For New York Puerto Ricans, debt crisis begins to hit home

For New York Puerto Ricans, debt crisis begins to hit home
By Edward McAllister and Sebastien Malo

By Edward McAllister and Sebastien Malo

NEW YORK (Reuters) – Before this week, Harriet Richardson’s retirement dream was still intact: work a few more years in the United States before heading back to find a quiet, ocean-front house in her native Puerto Rico. Now she’s not so sure.

Over a plate of fried plantains and rice at El Nuevo Bohio restaurant, a lunch spot popular with Puerto Ricans in New York’s Bronx borough, Richardson, a corrections officer, said Puerto Rico’s debt crisis may derail her plan.

“I wanted to be a beach bum, have a house by the ocean,” said Richardson, 46, one of the thousands of Puerto Ricans who migrated to the mainland United States in recent decades.

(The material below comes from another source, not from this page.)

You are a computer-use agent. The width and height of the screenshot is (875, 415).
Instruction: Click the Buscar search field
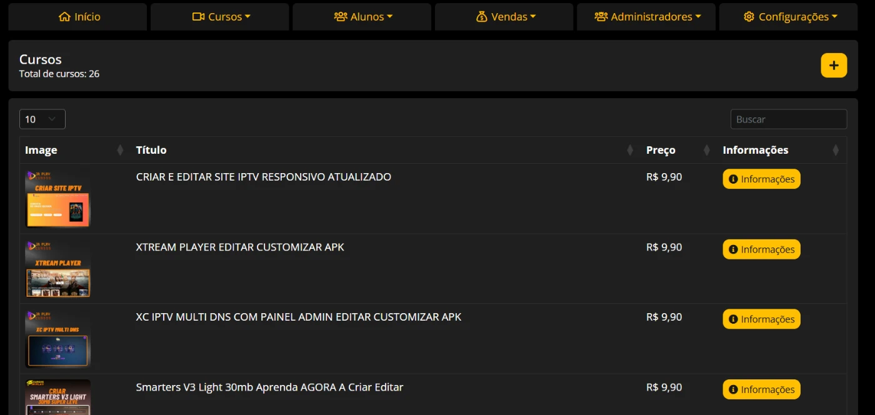(x=788, y=119)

“If it doesn’t get any better, then I will think about somewhere else.”

Richardson isn’t alone. In interviews across New York this week, Puerto Ricans expressed weary frustration at the U.S. territory’s $73 billion debt burden and fiscal crisis.

Many Puerto Ricans said they expected more would leave for the United States because of the crisis, including family members, potentially accelerating a growing number of migrations in recent decades. Others have begun sending more money home to family and friends.

Puerto Rico’s troubles came to a head this week as it faced a deadline to repay its debt and as a report from former International Monetary Fund economists said the commonwealth was in dire need of economic reform.

Puerto Rico, whose economy has been in or near recession for nearly a decade, is staring at possible austerity measures that could result in higher taxes, suspension of the minimum wage and fewer public-sector jobs, such as those for teachers.

At another table at the bustling El Nuevo Bohio in the Bronx, Livea Hernandez, a 59-year-old assistant teacher, said her mother was planning to sell her condo in Isla Verde, a small island near the capital San Juan.

“It’s so bad she is going to sell her property and she is not going back,” Hernandez said. “Maybe for tourists it’s good, but for us, I prefer to spend my money in other places.”

For Puerto Rican New Yorkers, many of whom still have family back home, 1,600 miles (2,500 km) away, the crisis is just the latest episode in a long decline that has hit the Caribbean island in recent years and caused an exodus to the United States.

As of 2013, the 5.1 million Puerto Ricans living stateside outnumbered the 3.4 million living in Puerto Rico, according to Census data. The number of mainland-born Puerto Ricans outnumbers the island-born population living on the mainland United States, according to the Pew Research Center. Puerto Ricans now make up nearly 10 percent of the total U.S. Hispanic population, over 1 million of whom live in New York.

Victor Cuevas, 67, who works at the El Barrio Music Center in Harlem and who moved to the United States 14 years ago, said his daughter is planning to join him this month, a move prompted by the crisis.

BIG AMERICAN SHOWCASE

Puerto Rico has an unusual relationship with the United States. Puerto Ricans are U.S. citizens but because the island is a commonwealth and not a state they cannot vote in U.S. presidential elections.

“Puerto Rico at one point was a big American showcase of how the United States took over this island and turned it into this great democracy,” said Angelo Falcon, president of the National Institute for Latino Policy. “Right now that colonial experiment is not going so well, it looks like it’s failing.”

New York City remains a proud cultural magnet, particularly parts of Harlem in northern Manhattan and the south Bronx that became home during a huge migration wave after World War Two. Record stores sell Puerto Rican music, the nation’s flag hangs in store windows. Spanish is the language of the street.

Puerto Ricans pride themselves on their ability to adapt and survive, despite their homeland’s woes.

Manuel Thillet, a retired mechanic, arrived in New York in the 1960s to make money for his family back home. He visits his home town of Santa Isabel every few years but says he will never return to live.

“I have my Medicaid, help from social services. Over there, there is nothing,” said Thillet, 61, sitting on a low stool outside the Taino Mayor Records store in the Bronx, Puerto Rican flags flapping above his head.

Thillet has doubled the amount of money he sends home to family – sometimes as much as $300 a month – due to the growing economic crisis.

Chatting with three friends on a street corner in the Bronx, Santiago Wilfredo, 61, said he moved to the United States 30 years ago, and had considered going back to Puerto Rico. But then the debt crisis hit.

“I thought about going back but now it will be difficult,” said Wilfredo, who is unemployed. “With all that’s happening now, what am I going to do there, die of hunger?”